I received 4 pints of canned salsa at work. I was thinking of making some kind of spanish rice/ or mexican rice, w/ beans or not, w/meat or not.
We don't have many days of hot dishes at work and I was thinking it would be nice to share a meal over lunch. I'd bring an electric fry pan or nesco cooker. Make it the night before and heat it up at work.
Does any one have any meal suggestions?
Using salsa, brown or white rice, beans or no beans, meat or no meat, what else? TIA ~Bliss
On the side: sour cream, shredded cheddar, chopped onions...more?


----------



## MexicoKaren (May 4, 2009)

Why don't you make your rice using the salsa as part of the liquid? Start by sauteeing some chopped onions, garlic and diced chiles in some olive oil, add the rice and saute until opaque, then add the salsa and whatever additional liquid you need (maybe chicken broth - I don't know how chunky/liquid your salsa is, so you'll have to make a guess at it.) In a separate pan, saute some chicken breast strips and chorizo. Mix it all together and serve with sour cream, shredded cheese, avocado, etc.
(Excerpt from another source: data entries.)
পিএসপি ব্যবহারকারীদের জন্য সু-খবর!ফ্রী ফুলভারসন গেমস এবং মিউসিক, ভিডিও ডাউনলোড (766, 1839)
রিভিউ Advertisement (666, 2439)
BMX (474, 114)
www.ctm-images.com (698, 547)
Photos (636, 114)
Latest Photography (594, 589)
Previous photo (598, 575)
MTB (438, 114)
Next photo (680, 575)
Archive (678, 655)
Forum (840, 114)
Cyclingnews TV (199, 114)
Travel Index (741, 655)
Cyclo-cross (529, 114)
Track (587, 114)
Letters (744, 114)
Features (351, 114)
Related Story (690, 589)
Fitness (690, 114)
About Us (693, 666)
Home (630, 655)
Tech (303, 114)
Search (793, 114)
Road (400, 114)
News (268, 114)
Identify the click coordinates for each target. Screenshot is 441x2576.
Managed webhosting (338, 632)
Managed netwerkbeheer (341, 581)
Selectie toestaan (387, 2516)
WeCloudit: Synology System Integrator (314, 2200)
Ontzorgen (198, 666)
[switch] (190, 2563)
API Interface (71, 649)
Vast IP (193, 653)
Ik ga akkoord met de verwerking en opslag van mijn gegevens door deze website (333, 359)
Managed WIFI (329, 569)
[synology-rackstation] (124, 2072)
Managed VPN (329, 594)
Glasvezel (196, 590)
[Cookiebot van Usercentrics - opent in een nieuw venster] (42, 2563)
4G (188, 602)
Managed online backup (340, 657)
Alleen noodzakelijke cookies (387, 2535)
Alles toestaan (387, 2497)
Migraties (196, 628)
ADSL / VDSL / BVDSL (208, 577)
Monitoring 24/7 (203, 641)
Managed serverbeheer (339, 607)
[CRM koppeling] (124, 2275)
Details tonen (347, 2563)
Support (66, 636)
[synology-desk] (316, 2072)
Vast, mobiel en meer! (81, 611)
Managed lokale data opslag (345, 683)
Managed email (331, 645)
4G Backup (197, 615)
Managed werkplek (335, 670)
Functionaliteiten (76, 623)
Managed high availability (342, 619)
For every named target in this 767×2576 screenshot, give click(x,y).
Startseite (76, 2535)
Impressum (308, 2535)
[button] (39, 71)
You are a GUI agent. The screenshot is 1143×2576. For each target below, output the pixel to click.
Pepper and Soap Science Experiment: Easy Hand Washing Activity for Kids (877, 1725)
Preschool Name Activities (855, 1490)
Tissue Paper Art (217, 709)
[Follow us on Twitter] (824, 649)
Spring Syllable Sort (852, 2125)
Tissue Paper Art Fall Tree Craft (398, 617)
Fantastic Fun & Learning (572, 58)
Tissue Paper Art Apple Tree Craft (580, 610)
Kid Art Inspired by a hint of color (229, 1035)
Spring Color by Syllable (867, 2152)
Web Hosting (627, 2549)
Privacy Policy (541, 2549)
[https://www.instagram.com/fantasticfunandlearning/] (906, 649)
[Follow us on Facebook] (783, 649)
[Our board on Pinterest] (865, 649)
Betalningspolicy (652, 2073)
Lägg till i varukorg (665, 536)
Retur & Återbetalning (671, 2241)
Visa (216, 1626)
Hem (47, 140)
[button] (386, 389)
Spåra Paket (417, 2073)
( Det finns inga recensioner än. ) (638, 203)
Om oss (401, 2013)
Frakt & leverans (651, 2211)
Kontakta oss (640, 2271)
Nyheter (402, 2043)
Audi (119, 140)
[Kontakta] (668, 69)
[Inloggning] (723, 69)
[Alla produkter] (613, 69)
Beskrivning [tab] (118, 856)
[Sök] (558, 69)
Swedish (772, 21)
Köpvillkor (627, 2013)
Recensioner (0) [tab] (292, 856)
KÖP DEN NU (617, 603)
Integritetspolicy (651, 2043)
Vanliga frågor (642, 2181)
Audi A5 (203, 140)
A can of black beans would also be good with this, even some corn...


----------



## linicx (May 5, 2009)

I do something similar. I throw rice and chpped onion in a skillet with a little bit of oil and start cooking it. I add some diIF ITced ham, chopped tomaotes. Mexican Seasoning from McCormick and little pepper. I add plain tomato juice for liquid. 

Open your salsa and check out the heat. Some of that stuff would start a fire. 
What you might do is take a quart with you, a bowel, a bag of Tostitos.  Fancy Paper plates, napins and plastic silverware. Between the Mexican dish and the chips you will have plenty to eat and everyone will be happy.  .


----------



## Claire (May 19, 2009)

I first saute the rice with onions, garlic, peppers, cumin, olive oil.  Then I add beef or chicken broth, at just less than the amount normal for cooking rice.  When the liquid is absorbed, and the rice is just a little too firm, THEN I add the salsa (or cans of tomatoes or whatever).  As others have mentioned, the salsa may be thick or thin or hot or not.  So I'd save it until last rather than use it for the main moisture for reconstituting the rice.


----------



## blissful (May 19, 2009)

I ended up making it with choriso, pork sausage, rice, celery, onions, water, beans, salsa and corn. The corn added a nice crunchy texture to it. The choriso was hot, the salsa was medium.
Thank you for all the great suggestions! ~Bliss


----------